* **EXTRAIT FOURNI**
★ ★ ★
Dans une plainte de 19 pages, Raoul Setrouk ne limite pas ses accusations à une atteinte de ses droits de propriété intellectuelle, il évoque également l’utilisation de logiciels d’espionnage pour écouter les téléphones portables, et la violation d’embargos.

Sur les commerces parallèles, considérés comme une des poules aux œufs d’or de l’industrie du tabac, qui, selon certains experts, inonderait les marchés de produits du tabac hors taxe pour contrer les politiques de santé publique, il affirme que le discours de Philip Morris International n’est que de la poudre aux yeux. Selon lui, les actions, la communication et les campagnes d’information du cigarettier visent en réalité à dissimuler sa responsabilité dans l’organisation et l’alimentation des trafics de tabac. S’il n’est pas le premier à l’affirmer — de nombreuses organisations de santé publique et des universitaires l’ont déjà fait —, il est en revanche l’une des premières issues des collaborateurs directs de l’industrie du tabac à dévoiler ainsi ses stratagèmes.

Un cigarettier à la fois organisateur et pourfendeur des trafics ?
★ ★ ★
* **LIGNES FOURNIES**
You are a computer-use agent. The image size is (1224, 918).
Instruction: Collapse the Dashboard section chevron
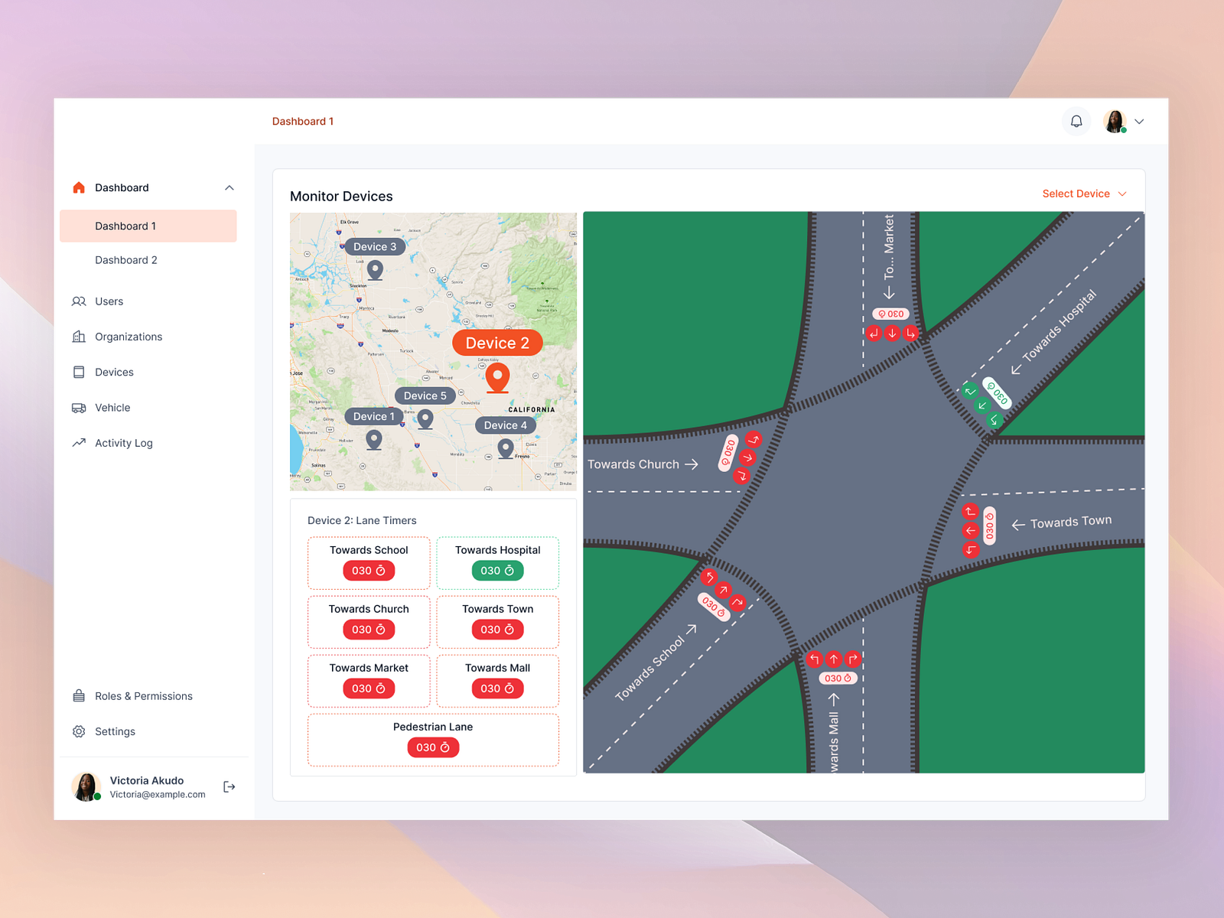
★ ★ ★
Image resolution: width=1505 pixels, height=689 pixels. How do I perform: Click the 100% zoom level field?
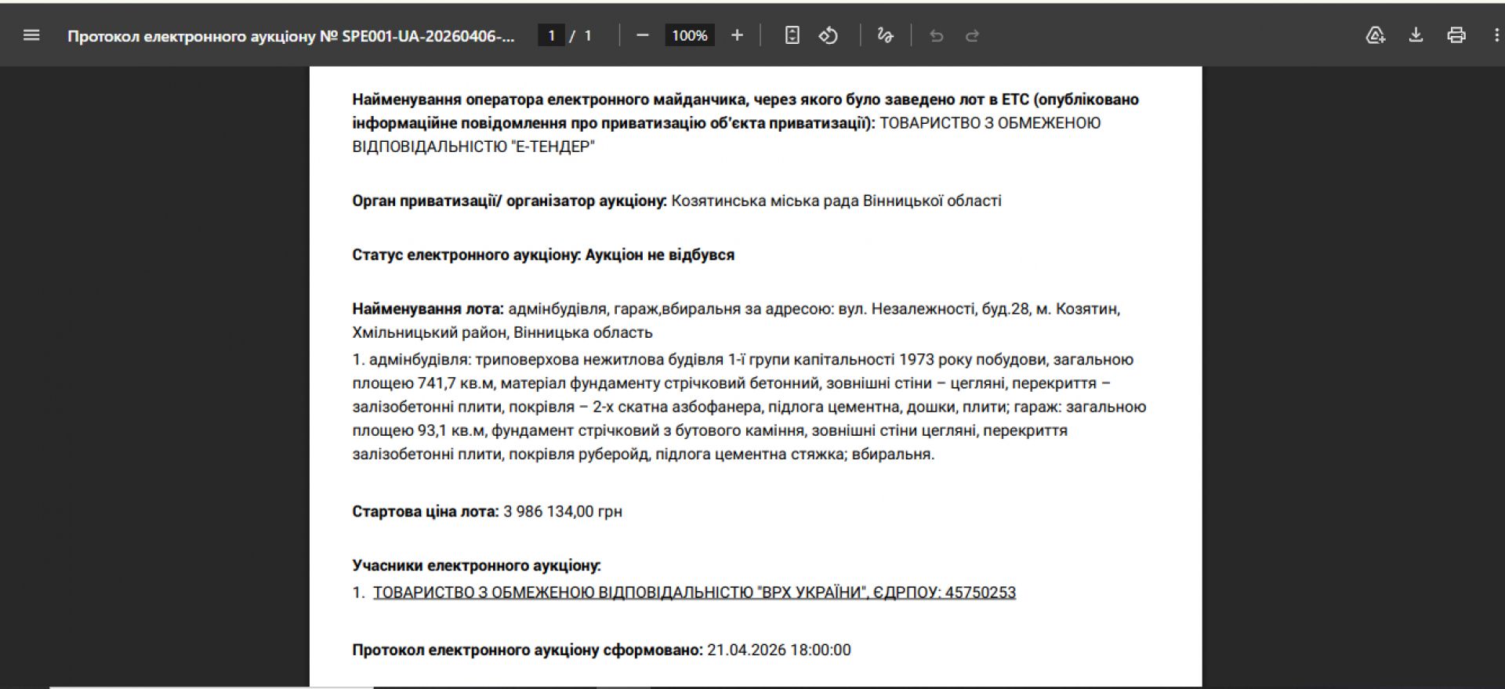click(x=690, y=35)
★ ★ ★
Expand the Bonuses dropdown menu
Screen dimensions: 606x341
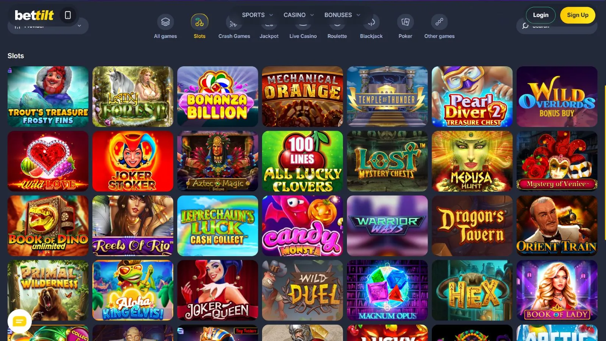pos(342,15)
★ ★ ★
* **CONSIGNES**
a: Reproduisez le passage de l'extrait sur la plainte visant Philip Morris International, en commençant à « Sur les commerces » et en terminant à « ainsi ses stratagèmes. ».
b: Poursuivez l'extrait sur la plainte de Raoul Setrouk contre Philip Morris International à partir de l'endroit où il s'arrête.
Ces lignes proviennent d'une autre source que l'extrait.

* **RÉPONSES**
a:
Sur les commerces parallèles, considérés comme une des poules aux œufs d’or de l’industrie du tabac, qui, selon certains experts, inonderait les marchés de produits du tabac hors taxe pour contrer les politiques de santé publique, il affirme que le discours de Philip Morris International n’est que de la poudre aux yeux. Selon lui, les actions, la communication et les campagnes d’information du cigarettier visent en réalité à dissimuler sa responsabilité dans l’organisation et l’alimentation des trafics de tabac. S’il n’est pas le premier à l’affirmer — de nombreuses organisations de santé publique et des universitaires l’ont déjà fait —, il est en revanche l’une des premières issues des collaborateurs directs de l’industrie du tabac à dévoiler ainsi ses stratagèmes.

b:
Raoul Setrouk cite ainsi le Rapport annuel sur le commerce illicite, réalisé par KPMG, et financé à 100 % par les 4 géants du tabac, Philip Morris International, British American Tobacco, Imperial Tobacco et Japan Tobacco International. Ce n’est pas la première fois que le Rapport KPMG est ainsi brocardé. L’association antitabac le Comité National Contre le Tabac (CNCT) a déjà dénoncé d’une part sa méthodologie et d’autre part les manipulations rétroactives sur les chiffres. Cette fois, la critique vient d’un ancien partenaire de PMI.

Raoul Setrouk affirme par ailleurs que PMI a mis au point un système d’approvisionnement des réseaux français de contrebande via l’Algérie, des Marlboro de contrebande qu’on retrouverait à Barbès notamment. Compte tenu du demi-milliard d’euros de pertes annuelles que la France perdrait selon le consultant, ce sujet devrait être étudié par la Mission d’information qu’a lancée à l’Assemblée Nationale Éric Woerth, président de la Commission des Finances, sur les conséquences du confinement sur les recettes fiscales du tabac.

Nul doute qu’un tel manque à gagner fiscal, et toutes les violations de droit qu’il implique devraient attirer l’attention du député, afin de capter davantage de revenus en ces temps de disette budgétaire.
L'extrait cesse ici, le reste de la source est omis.